Required action -
Among the lines below, a stretch begins at the one with "This screenshot has width=1051, height=720." and ends at the one with "Given: Select the". Repeat that stretch exactly, ends included.

(Beginning of Data extract)

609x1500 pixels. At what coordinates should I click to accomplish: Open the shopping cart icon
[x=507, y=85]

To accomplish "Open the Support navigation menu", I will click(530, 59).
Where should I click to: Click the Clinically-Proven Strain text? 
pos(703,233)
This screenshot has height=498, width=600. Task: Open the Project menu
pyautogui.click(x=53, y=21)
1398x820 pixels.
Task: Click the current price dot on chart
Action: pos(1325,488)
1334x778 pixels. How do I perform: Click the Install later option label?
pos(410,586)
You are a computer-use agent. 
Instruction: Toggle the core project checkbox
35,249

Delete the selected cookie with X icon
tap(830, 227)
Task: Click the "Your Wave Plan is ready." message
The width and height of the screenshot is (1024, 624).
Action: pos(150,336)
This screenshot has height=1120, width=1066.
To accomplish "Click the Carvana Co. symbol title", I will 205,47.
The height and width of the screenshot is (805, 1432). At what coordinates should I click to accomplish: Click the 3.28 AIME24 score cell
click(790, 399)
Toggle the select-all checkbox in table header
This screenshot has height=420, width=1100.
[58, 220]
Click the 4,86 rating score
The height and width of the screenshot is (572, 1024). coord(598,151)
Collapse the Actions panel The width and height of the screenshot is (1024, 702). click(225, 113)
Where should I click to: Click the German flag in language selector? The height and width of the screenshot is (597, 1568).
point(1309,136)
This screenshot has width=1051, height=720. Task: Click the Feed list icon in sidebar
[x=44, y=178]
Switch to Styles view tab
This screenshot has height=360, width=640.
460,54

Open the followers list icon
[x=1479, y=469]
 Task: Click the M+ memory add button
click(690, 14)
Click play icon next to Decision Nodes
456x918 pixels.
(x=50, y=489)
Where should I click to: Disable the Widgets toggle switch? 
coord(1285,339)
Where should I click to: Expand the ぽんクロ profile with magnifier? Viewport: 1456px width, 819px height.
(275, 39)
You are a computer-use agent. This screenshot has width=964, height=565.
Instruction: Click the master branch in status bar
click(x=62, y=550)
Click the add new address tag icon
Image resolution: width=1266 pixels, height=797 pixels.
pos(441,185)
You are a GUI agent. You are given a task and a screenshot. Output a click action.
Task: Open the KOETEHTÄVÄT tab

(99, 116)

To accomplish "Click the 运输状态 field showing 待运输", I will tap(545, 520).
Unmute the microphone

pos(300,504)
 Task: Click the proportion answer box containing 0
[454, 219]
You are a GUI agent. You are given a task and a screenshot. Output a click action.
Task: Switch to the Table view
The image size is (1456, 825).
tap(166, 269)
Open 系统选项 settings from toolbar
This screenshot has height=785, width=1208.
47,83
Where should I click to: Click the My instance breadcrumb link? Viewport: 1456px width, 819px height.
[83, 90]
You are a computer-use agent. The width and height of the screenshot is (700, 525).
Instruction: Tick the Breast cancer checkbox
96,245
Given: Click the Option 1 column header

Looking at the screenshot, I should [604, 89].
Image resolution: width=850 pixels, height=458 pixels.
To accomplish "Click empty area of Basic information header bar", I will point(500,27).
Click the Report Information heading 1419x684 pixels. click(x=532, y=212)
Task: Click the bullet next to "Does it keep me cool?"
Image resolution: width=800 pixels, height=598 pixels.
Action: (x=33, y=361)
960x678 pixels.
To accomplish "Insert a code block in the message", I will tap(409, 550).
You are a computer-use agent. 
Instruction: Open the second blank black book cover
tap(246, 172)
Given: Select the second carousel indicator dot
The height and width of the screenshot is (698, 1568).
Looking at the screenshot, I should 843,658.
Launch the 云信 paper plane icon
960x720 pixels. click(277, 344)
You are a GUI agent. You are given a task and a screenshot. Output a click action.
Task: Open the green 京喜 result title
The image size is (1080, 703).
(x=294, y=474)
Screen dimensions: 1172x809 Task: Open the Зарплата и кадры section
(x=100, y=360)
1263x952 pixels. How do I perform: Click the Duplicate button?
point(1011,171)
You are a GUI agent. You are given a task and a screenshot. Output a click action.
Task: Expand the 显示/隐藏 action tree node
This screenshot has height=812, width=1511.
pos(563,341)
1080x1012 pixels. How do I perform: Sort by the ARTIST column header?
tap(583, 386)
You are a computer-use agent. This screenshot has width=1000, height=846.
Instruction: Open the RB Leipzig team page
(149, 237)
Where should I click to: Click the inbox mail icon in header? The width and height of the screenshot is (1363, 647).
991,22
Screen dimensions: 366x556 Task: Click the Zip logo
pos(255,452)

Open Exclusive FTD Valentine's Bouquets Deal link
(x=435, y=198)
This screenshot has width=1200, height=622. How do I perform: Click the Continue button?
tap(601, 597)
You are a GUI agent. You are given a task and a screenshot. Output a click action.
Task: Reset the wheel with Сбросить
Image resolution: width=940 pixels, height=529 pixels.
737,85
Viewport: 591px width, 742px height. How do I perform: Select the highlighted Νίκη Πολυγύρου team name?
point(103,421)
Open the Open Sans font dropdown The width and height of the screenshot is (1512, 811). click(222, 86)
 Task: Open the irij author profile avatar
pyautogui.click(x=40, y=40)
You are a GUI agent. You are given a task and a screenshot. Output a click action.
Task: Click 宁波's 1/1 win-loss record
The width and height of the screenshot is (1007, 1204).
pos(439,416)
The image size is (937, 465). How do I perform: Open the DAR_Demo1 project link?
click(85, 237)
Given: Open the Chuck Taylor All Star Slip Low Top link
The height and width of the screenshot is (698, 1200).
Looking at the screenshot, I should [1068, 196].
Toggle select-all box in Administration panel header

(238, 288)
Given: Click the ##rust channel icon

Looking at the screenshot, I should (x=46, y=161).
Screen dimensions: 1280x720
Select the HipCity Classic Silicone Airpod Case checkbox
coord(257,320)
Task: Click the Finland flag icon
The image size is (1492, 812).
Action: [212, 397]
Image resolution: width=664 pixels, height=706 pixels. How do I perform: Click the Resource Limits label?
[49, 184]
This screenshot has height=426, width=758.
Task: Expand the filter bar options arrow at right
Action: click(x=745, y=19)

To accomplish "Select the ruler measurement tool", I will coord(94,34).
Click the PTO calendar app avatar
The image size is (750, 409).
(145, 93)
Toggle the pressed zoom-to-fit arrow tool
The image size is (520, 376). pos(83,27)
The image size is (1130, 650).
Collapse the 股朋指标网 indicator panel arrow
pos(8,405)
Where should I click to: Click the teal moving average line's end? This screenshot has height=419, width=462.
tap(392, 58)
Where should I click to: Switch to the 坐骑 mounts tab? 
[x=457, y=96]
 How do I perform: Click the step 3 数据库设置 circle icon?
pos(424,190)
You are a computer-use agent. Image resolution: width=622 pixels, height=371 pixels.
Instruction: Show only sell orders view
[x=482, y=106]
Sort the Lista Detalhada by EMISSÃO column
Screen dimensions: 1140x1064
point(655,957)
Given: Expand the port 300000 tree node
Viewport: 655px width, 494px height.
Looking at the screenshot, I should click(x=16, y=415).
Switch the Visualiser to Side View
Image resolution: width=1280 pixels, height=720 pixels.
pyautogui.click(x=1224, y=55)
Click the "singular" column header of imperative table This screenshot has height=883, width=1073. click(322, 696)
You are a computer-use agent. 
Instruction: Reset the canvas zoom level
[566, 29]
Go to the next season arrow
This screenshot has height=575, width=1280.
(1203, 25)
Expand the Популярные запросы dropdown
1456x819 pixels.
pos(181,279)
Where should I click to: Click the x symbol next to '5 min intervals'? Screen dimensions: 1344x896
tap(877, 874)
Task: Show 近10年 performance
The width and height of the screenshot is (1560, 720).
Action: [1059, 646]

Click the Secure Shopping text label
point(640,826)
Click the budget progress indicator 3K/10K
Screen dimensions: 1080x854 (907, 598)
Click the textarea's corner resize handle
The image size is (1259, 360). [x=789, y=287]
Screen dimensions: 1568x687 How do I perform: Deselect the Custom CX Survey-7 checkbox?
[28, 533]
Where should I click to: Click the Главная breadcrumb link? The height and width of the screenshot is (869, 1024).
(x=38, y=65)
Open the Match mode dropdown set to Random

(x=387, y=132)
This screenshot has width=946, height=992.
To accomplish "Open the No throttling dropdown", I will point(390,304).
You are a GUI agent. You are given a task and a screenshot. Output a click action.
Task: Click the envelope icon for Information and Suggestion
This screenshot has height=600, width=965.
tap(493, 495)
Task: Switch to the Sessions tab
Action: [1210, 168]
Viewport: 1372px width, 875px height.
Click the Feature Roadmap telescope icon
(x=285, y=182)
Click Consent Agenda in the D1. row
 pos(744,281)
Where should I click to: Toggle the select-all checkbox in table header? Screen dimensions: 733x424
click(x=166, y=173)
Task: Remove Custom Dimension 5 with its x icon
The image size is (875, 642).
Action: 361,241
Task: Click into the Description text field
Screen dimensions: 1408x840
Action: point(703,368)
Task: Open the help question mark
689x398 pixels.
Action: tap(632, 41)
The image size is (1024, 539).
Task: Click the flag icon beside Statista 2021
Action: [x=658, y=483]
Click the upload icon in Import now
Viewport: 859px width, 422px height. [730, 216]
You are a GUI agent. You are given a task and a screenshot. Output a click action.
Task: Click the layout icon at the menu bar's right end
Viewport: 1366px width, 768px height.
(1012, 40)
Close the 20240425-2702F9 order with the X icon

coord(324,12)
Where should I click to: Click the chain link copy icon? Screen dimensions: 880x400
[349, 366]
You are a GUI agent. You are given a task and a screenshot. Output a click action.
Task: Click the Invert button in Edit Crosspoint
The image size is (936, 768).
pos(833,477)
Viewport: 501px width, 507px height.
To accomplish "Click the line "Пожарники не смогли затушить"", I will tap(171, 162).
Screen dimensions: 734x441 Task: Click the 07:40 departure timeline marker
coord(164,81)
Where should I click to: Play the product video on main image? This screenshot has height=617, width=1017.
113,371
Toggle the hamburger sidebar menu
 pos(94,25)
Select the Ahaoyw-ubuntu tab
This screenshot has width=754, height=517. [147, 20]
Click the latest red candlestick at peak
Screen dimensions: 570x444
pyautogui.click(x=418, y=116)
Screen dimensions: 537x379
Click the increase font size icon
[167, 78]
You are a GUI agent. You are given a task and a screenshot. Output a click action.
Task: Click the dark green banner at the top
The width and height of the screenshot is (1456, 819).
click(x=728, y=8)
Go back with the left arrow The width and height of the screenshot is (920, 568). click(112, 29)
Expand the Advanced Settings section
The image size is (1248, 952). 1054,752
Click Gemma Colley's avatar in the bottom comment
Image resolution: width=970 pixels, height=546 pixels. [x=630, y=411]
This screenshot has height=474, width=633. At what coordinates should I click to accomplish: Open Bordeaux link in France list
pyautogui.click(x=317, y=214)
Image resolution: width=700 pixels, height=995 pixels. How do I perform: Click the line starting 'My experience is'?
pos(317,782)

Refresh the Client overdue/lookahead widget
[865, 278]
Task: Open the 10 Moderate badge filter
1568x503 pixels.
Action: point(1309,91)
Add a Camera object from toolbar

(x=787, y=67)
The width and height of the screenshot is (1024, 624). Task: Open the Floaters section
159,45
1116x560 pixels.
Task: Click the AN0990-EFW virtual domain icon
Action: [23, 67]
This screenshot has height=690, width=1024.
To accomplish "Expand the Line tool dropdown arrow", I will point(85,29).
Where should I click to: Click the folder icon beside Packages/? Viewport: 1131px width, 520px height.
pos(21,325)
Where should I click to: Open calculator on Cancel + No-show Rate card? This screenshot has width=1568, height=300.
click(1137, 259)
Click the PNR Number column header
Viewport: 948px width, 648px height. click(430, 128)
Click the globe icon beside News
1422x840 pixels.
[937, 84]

(End of Data extract)

Solution for this problem -
This screenshot has width=1051, height=720. Task: Click the Feed list icon in sidebar
[x=44, y=178]
Switch to Styles view tab
This screenshot has height=360, width=640.
460,54

Open the followers list icon
[x=1479, y=469]
 Task: Click the M+ memory add button
click(690, 14)
Click play icon next to Decision Nodes
456x918 pixels.
(x=50, y=489)
Where should I click to: Disable the Widgets toggle switch? 
coord(1285,339)
Where should I click to: Expand the ぽんクロ profile with magnifier? Viewport: 1456px width, 819px height.
(275, 39)
You are a computer-use agent. This screenshot has width=964, height=565.
Instruction: Click the master branch in status bar
click(x=62, y=550)
Click the add new address tag icon
Image resolution: width=1266 pixels, height=797 pixels.
pos(441,185)
You are a GUI agent. You are given a task and a screenshot. Output a click action.
Task: Open the KOETEHTÄVÄT tab

(99, 116)

To accomplish "Click the 运输状态 field showing 待运输", I will tap(545, 520).
Unmute the microphone

pos(300,504)
 Task: Click the proportion answer box containing 0
[454, 219]
You are a GUI agent. You are given a task and a screenshot. Output a click action.
Task: Switch to the Table view
The image size is (1456, 825).
tap(166, 269)
Open 系统选项 settings from toolbar
This screenshot has height=785, width=1208.
47,83
Where should I click to: Click the My instance breadcrumb link? Viewport: 1456px width, 819px height.
[83, 90]
You are a computer-use agent. The width and height of the screenshot is (700, 525).
Instruction: Tick the Breast cancer checkbox
96,245
Given: Click the Option 1 column header

Looking at the screenshot, I should [604, 89].
Image resolution: width=850 pixels, height=458 pixels.
To accomplish "Click empty area of Basic information header bar", I will point(500,27).
Click the Report Information heading 1419x684 pixels. click(x=532, y=212)
Task: Click the bullet next to "Does it keep me cool?"
Image resolution: width=800 pixels, height=598 pixels.
Action: (x=33, y=361)
960x678 pixels.
To accomplish "Insert a code block in the message", I will tap(409, 550).
You are a computer-use agent. 
Instruction: Open the second blank black book cover
tap(246, 172)
Given: Select the second carousel indicator dot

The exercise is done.